## EXERCISE REQUIREMENTS
From the records below, output exactly the lines running from the line containing "Task: Open the warning triangle in sidebar" through the line containing "The height and", and no others.

## EXERCISE INPUT
····················
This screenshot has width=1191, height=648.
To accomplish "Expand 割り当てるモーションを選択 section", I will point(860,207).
····················
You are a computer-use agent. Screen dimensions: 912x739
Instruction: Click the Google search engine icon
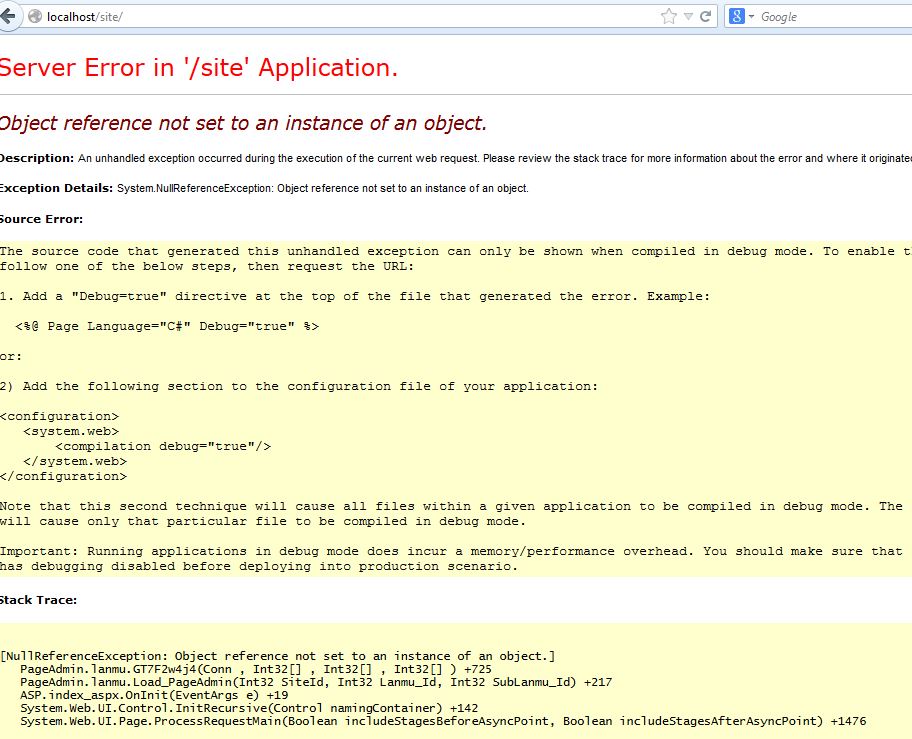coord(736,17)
····················
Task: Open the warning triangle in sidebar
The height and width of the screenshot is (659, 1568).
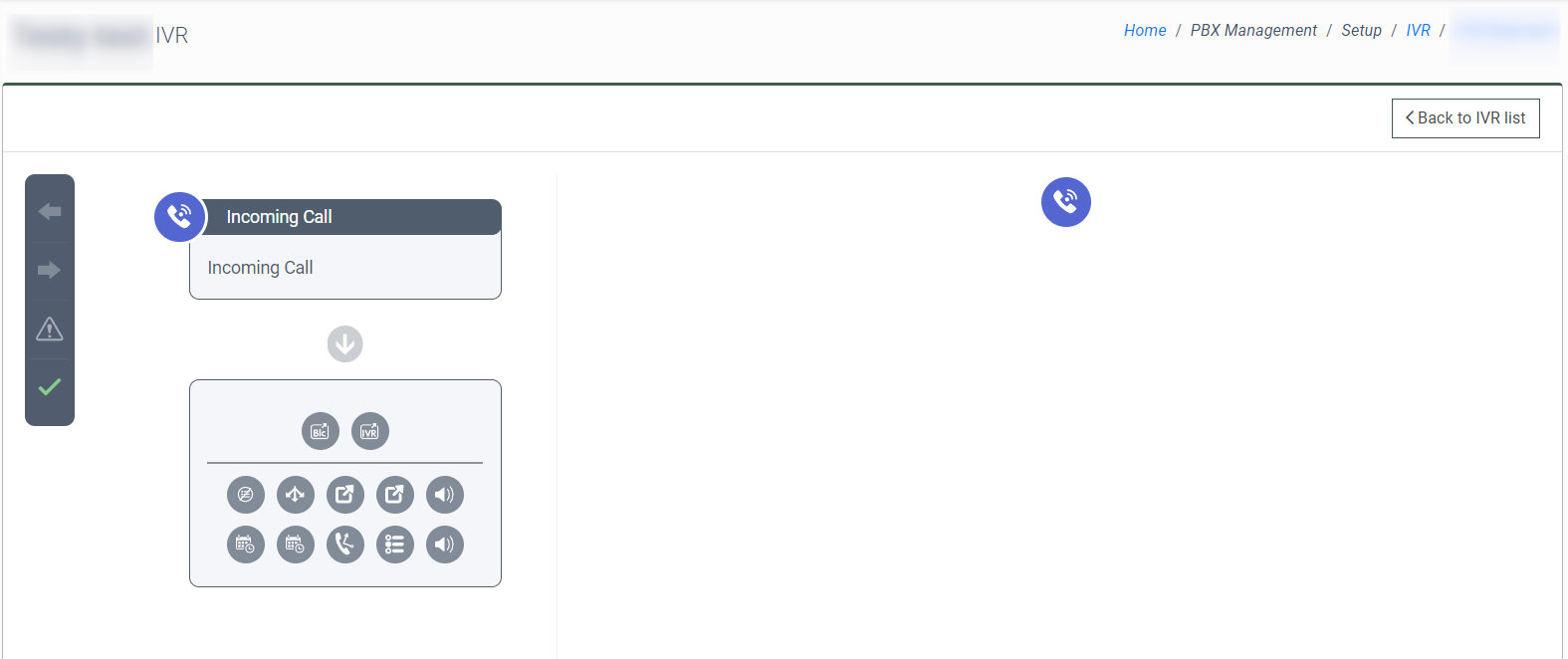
····················
## EXERCISE ANSWER
Task: Open the warning triangle in sidebar
The height and width of the screenshot is (659, 1568).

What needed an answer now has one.